The impact on crude has been limited so far, holding around $90.5 a barrel, up from previous days but not yet as sharply as one would have thought.
Bloomberg meanwhile reported that Middle Eastern markets that opened on Sunday showed little sign of panic as trading began a day after Israel started its ground invasion of Gaza.
Israel’s TA-35 stock index rose 1.6% as of 12:10 p.m. in Tel Aviv, headed for its first gain in three trading days. The index is down nearly 11% since Israel declared war after a Hamas infiltration on Oct. 7.
Investors are looking for signs that the conflict could expand and the likelihood of other countries including Iran getting drawn in.
Back home, last week ended well though it did not start or run as well.
Stocks finally broke a 6-day losing streak on Friday as the Sensex closed at 63,783 levels (up 635 points) while the Nifty 50 closed at 19,047 (up 190 points).
Earlier, in the six days, the benchmark Sensex crashed 3,280 points and the Nifty50 fell 954 points.
Foreign Portfolio Investors (FPIs) have pulled out over Rs 20,300 crore from Indian equities this month so far, thanks to both the rising yields in US Treasuries and of course tensions in the middle east.

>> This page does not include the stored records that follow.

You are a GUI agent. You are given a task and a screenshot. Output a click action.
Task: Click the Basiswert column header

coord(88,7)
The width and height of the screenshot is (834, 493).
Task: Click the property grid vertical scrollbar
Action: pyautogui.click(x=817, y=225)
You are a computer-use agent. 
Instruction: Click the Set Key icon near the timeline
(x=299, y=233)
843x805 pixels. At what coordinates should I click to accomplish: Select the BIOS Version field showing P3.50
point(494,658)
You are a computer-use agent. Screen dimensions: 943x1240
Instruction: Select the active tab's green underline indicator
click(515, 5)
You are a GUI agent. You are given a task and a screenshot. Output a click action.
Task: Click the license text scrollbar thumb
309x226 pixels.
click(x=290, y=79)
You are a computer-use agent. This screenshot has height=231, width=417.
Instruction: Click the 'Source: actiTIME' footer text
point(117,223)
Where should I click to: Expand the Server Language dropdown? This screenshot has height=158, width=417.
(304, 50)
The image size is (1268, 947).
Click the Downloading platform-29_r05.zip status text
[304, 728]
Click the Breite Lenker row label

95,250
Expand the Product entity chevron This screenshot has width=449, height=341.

Foreign Portfolio Investors (FPIs) had turned net sellers in September and pulled out Rs 14,767 crore.
Before the outflow, FPIs bought equities worth Rs 1.74 lakh crore in the six months from March to August 2023.
Interestingly, FPI have stepped up in the debt market, investing around Rs 6,080 crore into the debt market, according to reports.
This is results season and to some extent the quality of corporate results from the second quarter will set the tone for the markets, to the extent they can outweigh the factors we spoke off earlier.
One big one that came out last week was Reliance Industries (RIL) which reported a 30% YoY rise in consolidated net profit to Rs 19,878 crore for the September 2023 quarter.
Gross revenue rose 1.2% YoY to Rs 255,996 crore.
Reuters said Reliance’s quarterly profits were weaker-than-expected as a fall in crude prices hit revenue from fuel sales and hurt its mainstay oil-to-chemicals (O2C) business.
Reliance relies heavily on its O2C business to make money despite its aggressive expansion into retail, telecom and green energy.
The conglomerate saw its refinery margins touch record levels last year as it consumed a lot of cheaper Russian crude and exported refined fuel to Europe. That benefit has since waned, said Reuters.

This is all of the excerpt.